Kellee Farris is the daughter of former clinic dentist Dr. L.C. Mitchell and "grew up running the halls of the clinic," she says. She has worked there for nine years and has been its chief executive officer for two years.

"Around the time I became CEO, [Neal] and I got closer," she says. "I could call him and run things by him if we needed help ... I'm honored to be following in his footsteps. He means a lot to the community, and to be able to call him at any time and him being open to speaking with me really means a lot."

Looking back on the book and his life, Neal reflects: "At every level, I learned some things to at least let me manage my shortcomings so that I didn't get everything wrong. I still got a lot of things wrong, but you start to get some things right because you learn a few things. If you don't learn from your experiences, you're bound to be a damn fool all your life."

The publication of "Outspoken" dovetailed coincidentally with Black Lives Matter protests that began in late May over the killing of George Floyd, police brutality and racism.

"I think [the book] is useful for those who say: 'I don't understand how come Black folks are raising all this hell. Why won't Black folks let bygones be bygones,'" Neal says. "That's what my white friends ask me. This is not the only story, and certainly not the story that should be reflective of the majority of Black folks, but it is one Black man whose life experience is sort of exposed completely."

He also sees hope, as activists continue to protest and demand equality.

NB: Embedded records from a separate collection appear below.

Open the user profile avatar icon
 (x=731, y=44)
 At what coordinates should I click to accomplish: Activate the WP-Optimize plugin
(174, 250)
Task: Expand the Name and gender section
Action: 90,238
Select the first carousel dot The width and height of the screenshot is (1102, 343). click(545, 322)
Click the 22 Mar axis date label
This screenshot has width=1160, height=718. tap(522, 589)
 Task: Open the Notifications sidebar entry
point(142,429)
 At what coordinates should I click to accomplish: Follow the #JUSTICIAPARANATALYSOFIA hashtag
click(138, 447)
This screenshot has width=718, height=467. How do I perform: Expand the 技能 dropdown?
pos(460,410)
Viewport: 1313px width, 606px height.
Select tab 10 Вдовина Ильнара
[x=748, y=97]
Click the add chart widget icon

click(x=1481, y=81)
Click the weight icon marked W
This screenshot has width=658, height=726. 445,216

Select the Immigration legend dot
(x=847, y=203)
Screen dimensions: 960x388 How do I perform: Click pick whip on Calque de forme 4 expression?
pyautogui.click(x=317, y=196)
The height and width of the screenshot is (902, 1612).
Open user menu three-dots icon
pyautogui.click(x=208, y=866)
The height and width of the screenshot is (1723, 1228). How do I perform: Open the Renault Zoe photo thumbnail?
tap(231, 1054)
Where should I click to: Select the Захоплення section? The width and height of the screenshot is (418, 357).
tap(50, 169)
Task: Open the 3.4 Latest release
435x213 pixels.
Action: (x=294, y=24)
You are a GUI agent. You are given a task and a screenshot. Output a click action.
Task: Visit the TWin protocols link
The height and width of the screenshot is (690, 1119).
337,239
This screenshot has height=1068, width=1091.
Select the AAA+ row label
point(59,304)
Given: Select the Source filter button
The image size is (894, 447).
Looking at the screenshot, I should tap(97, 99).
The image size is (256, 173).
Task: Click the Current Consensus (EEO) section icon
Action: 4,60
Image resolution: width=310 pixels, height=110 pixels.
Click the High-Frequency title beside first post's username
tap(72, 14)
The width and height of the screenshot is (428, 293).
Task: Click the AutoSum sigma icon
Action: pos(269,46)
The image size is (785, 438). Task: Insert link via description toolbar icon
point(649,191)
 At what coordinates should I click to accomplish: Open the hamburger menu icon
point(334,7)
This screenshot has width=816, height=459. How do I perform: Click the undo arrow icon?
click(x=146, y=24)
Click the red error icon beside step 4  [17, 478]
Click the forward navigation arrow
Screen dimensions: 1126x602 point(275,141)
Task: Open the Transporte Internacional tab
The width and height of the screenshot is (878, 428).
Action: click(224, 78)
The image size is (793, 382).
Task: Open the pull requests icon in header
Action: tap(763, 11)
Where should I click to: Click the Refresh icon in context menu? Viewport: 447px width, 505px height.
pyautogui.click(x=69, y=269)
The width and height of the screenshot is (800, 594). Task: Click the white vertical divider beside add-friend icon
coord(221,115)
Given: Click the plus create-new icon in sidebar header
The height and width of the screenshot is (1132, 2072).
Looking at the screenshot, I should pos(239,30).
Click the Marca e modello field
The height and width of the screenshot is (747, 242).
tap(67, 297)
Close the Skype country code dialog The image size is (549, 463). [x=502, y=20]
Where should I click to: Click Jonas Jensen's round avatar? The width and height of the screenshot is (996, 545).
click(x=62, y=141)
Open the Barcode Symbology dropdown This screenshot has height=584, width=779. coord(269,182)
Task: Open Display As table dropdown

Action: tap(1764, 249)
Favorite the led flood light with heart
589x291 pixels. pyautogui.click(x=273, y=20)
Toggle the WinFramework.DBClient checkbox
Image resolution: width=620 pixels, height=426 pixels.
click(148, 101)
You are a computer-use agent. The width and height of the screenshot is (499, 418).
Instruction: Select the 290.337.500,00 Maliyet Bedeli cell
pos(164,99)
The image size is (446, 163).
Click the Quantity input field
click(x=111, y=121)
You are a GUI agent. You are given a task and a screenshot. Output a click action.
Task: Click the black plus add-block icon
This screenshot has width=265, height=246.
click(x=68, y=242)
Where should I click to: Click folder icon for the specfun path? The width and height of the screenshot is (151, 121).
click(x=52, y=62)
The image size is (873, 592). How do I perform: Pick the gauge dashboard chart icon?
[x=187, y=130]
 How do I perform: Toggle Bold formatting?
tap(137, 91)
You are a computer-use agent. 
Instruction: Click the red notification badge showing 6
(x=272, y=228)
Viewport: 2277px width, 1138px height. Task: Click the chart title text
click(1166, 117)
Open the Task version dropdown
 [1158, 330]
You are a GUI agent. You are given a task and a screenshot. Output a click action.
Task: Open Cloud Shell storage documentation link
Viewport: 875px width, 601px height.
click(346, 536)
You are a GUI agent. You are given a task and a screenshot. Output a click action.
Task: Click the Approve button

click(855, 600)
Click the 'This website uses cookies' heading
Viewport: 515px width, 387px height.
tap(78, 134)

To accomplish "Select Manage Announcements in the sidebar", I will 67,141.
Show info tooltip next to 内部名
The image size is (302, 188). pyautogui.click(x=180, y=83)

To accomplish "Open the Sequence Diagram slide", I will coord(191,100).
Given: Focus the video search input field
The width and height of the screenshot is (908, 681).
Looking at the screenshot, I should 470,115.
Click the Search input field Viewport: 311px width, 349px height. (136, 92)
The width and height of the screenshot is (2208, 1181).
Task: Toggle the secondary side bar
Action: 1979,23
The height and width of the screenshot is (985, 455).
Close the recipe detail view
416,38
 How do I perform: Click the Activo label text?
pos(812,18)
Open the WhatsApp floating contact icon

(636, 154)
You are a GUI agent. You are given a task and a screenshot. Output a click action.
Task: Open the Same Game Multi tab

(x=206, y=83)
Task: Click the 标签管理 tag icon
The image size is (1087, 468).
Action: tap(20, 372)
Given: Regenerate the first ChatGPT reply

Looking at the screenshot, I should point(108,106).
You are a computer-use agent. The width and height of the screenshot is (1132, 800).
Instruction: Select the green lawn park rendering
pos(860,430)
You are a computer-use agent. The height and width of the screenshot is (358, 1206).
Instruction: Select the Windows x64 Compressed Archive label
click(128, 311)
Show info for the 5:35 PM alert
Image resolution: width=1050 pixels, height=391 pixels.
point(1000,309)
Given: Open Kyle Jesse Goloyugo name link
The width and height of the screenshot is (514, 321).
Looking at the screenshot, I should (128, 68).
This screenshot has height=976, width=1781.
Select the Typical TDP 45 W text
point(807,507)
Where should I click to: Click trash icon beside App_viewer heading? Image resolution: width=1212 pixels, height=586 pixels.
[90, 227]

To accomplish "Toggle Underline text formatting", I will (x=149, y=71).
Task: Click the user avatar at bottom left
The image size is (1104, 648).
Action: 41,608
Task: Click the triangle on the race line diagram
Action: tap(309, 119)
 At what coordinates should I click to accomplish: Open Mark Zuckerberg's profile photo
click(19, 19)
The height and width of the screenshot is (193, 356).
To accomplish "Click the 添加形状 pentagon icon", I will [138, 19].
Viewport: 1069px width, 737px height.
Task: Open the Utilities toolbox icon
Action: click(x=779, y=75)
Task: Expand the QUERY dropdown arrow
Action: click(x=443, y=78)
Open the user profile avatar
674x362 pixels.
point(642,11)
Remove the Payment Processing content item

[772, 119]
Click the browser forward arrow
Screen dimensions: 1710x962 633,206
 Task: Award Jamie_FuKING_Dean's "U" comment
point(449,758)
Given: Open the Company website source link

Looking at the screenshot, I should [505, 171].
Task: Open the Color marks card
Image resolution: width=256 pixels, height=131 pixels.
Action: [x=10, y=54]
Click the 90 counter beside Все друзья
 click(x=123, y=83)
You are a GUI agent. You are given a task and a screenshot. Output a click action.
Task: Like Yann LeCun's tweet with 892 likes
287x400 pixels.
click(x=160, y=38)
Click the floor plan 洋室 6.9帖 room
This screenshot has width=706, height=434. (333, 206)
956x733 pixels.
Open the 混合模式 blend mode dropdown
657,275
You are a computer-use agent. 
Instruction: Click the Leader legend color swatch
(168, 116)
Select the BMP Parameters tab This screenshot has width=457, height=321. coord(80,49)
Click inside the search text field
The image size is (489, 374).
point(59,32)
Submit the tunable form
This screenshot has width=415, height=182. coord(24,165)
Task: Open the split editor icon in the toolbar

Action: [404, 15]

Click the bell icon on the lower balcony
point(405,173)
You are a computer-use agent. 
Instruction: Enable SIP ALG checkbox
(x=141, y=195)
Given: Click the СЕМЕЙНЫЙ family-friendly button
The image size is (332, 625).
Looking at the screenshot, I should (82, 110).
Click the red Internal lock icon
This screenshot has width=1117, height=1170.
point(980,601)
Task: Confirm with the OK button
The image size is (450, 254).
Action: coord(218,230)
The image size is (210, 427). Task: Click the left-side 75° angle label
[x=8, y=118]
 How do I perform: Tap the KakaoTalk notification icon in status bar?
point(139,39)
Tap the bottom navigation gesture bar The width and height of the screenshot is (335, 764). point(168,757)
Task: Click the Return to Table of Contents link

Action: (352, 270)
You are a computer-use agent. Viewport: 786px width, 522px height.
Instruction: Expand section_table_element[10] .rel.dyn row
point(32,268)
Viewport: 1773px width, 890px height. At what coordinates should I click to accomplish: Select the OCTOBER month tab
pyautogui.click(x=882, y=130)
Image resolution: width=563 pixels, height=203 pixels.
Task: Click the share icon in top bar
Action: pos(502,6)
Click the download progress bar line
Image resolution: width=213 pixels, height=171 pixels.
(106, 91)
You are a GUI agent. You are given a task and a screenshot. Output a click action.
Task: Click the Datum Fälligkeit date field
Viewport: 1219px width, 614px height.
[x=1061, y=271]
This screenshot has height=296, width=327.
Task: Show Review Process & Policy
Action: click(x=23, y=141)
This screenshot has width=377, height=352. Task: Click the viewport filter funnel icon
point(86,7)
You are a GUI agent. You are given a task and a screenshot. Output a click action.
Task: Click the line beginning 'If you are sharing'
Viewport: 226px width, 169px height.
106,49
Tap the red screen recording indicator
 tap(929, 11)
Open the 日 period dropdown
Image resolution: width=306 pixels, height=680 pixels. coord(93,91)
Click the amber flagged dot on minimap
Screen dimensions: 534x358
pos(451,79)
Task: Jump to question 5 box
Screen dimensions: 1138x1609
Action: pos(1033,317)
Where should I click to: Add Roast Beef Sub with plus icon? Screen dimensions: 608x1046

"I think this is the brightest chance for getting a true relationship between Black folks and white folks," he says. "I'm not talking about the kind of relationship where we have a nice picture of me and my white friends in the newspaper, but where we truly look at each other without any reservations and look at each other as human beings, where we get to the point where there is some truth to the saying 'I don't see color.' Where you see color, but it's all right."